Bryant v. The Orkand Corp., Civ. 03-2305(RJL).

Decision Date21 March 2005
Docket NumberNo. Civ. 03-2305(RJL).,Civ. 03-2305(RJL).
Citation407 F.Supp.2d 29
PartiesDarrell BRYANT, et al., Plaintiffs, v. The ORKAND CORPORATION, et al., Defendants.
CourtU.S. District Court — District of Columbia

Jared Kenric Ellison, Donald M. Temple, Temple Law Office, Washington, DC, for Plaintiffs.

Alan D. Strasser, Kutak Rock LLP, Peter S. Smith, Sherri Evans Harris, United States Attorney's Office for the District of Columbia, Connie Nora Bertram, Karen L. Vossler, Venable, Baetjer, Howard & Civiletti, L.L.P., Washington, DC, John Gregory Kruchko, Kruchko & Fries, McLean, VA, for Defendants.

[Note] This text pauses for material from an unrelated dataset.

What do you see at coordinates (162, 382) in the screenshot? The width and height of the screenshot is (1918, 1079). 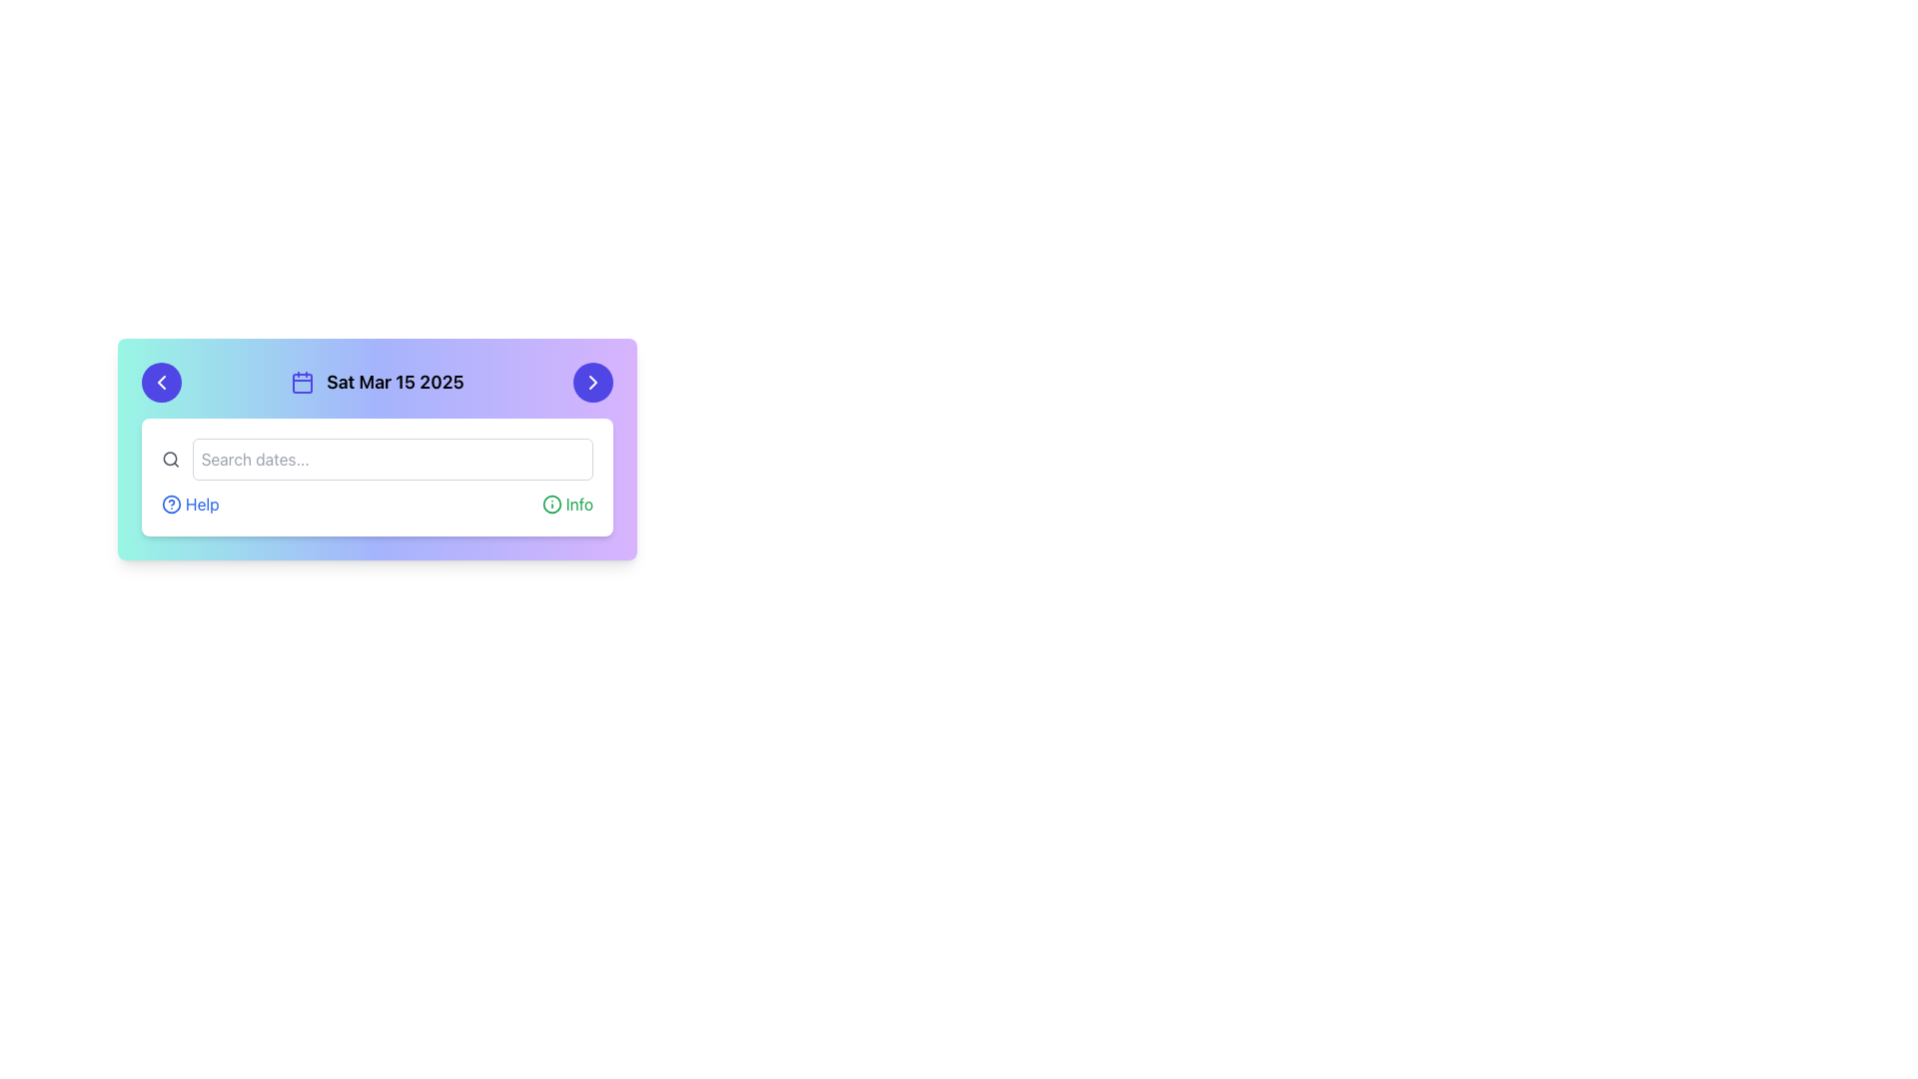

MEMORANDUM OPINION AND ORDER

LEON, District Judge.

[# 5, # 17, # 26]

Defendants, The Orkand Corporation ("Orkand"), Pinkerton Computer Consultants, Inc. ("PCCI"), and CEXEC, Inc. ("CEXEC") (collectively "contractors"), are contractors that hired the plaintiffs to provide computer support services to the United States Department of State ("State Department"). The plaintiffs, Darrell Bryant ("Bryant"), Jared Starvatow ("Starvatow"), and George Mathew ("Mathew") allege that while working at the D.C. offices of the State Department they were subjected to discrimination, retaliation, sexual harassment, hostile work environment, and intentional infliction of emotional distress by the contractors and the State Department. Before the Court are the defendants' motions to dismiss.1 For the following reasons, the Court GRANTS each motion to dismiss.

ANALYSIS
I. Standard of Review

In order for a plaintiff to pursue a claim against a defendant, that plaintiff must have standing to sue the defendant. Warth v. Seldin, 422 U.S. 490, 498, 95 S.Ct. 2197, 45 L.Ed.2d 343 (1975). To establish "the irreducible constitutional minimum of standing," the plaintiff must demonstrate that there was an injury-in-fact that is fairly traceable to the challenged conduct and that the injury can be redressed by a favorable decision by the Court. Lujan v. Defenders of Wildlife, 504 U.S. 555, 560-61, 112 S.Ct. 2130, 119 L.Ed.2d 351 (1992).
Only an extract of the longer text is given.